Titel: Gesetz über die Rechtsverhältnisse der Abgeordneten des Thüringer Landtags (Thüringer Abgeordnetengesetz - ThürAbgG)
Normgeber: Thüringen
Amtliche Abkürzung: ThürAbgG
Gliederungs-Nr.: 1101-1
Normtyp: Gesetz

(1) Bei Vorliegen der Voraussetzungen für die Gewährung von Altersentschädigung im Zeitpunkt des Todes von Abgeordneten erhalten Ehegatten Hinterbliebenenversorgung in Höhe von 60 vom Hundert der Altersentschädigung. Sofern die Mindestzeiten nach den §§ 13 und 14 erfüllt sind, jedoch noch nicht das nach § 13 Abs. 1 für den Versorgungsausgleich maßgebliche Lebensjahr erreicht ist, beträgt die Hinterbliebenenversorgung ebenfalls 60 vom Hundert der Altersentschädigung. Liegen die Voraussetzungen für die Gewährung von Altersentschädigung nicht vor, beträgt die Hinterbliebenenversorgung 60 vom Hundert der Mindestaltersentschädigung.

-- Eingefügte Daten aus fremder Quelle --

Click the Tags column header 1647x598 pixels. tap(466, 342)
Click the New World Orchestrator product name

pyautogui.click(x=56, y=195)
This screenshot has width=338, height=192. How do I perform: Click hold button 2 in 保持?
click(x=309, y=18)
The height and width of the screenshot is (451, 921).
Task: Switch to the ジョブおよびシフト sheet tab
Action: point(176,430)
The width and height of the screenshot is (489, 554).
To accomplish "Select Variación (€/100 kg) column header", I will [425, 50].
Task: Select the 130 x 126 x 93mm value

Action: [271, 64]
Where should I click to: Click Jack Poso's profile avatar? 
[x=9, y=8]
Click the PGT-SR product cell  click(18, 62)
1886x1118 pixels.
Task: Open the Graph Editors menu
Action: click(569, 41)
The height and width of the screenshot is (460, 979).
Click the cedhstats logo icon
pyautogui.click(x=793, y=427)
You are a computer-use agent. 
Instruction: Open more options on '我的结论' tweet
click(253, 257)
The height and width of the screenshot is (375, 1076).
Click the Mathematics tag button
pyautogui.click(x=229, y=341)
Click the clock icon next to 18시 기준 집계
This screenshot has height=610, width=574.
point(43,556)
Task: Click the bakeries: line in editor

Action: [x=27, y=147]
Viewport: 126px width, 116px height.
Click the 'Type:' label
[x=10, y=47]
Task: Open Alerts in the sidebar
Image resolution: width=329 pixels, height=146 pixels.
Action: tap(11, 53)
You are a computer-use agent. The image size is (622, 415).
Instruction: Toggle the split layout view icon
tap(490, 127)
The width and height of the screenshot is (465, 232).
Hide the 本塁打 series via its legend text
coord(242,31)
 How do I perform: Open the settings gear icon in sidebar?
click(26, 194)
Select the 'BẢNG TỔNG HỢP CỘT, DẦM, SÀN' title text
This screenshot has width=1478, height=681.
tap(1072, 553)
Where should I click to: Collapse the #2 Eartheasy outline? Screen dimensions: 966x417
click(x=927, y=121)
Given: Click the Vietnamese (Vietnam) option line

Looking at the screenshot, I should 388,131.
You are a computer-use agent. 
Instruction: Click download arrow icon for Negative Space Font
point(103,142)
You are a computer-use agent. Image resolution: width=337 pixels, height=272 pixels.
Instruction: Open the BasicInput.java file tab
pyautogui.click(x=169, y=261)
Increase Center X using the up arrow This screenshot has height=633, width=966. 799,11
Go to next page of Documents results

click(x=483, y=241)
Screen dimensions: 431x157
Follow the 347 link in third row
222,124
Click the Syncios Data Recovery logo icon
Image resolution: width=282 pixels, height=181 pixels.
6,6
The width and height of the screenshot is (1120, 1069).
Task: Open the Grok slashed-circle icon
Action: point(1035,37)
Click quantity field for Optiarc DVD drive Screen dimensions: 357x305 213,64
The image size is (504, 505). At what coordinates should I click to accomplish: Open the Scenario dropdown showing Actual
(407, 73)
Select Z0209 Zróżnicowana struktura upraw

(2) Absatz 1 Satz 1 und 2 gilt entsprechend beim Ableben ehemaliger Abgeordneter. Hatten sie Anspruch auf Versorgungsabfindung oder auf Nachversicherung (§ 17), unterbleibt die Hinterbliebenenversorgung.

(3) Kinder von Abgeordneten erhalten unter den Voraussetzungen des Absatzes 1 Waisengeld. Es beträgt im Fall des Absatzes 1 Satz 1 und 2 für Vollwaisen 20 und für Halbwaisen zwölf vom Hundert der Altersentschädigung und im Fall des Absatzes 1 Satz 3 für Vollwaisen 20 und für Halbwaisen zwölf vom Hundert der Mindestaltersentschädigung.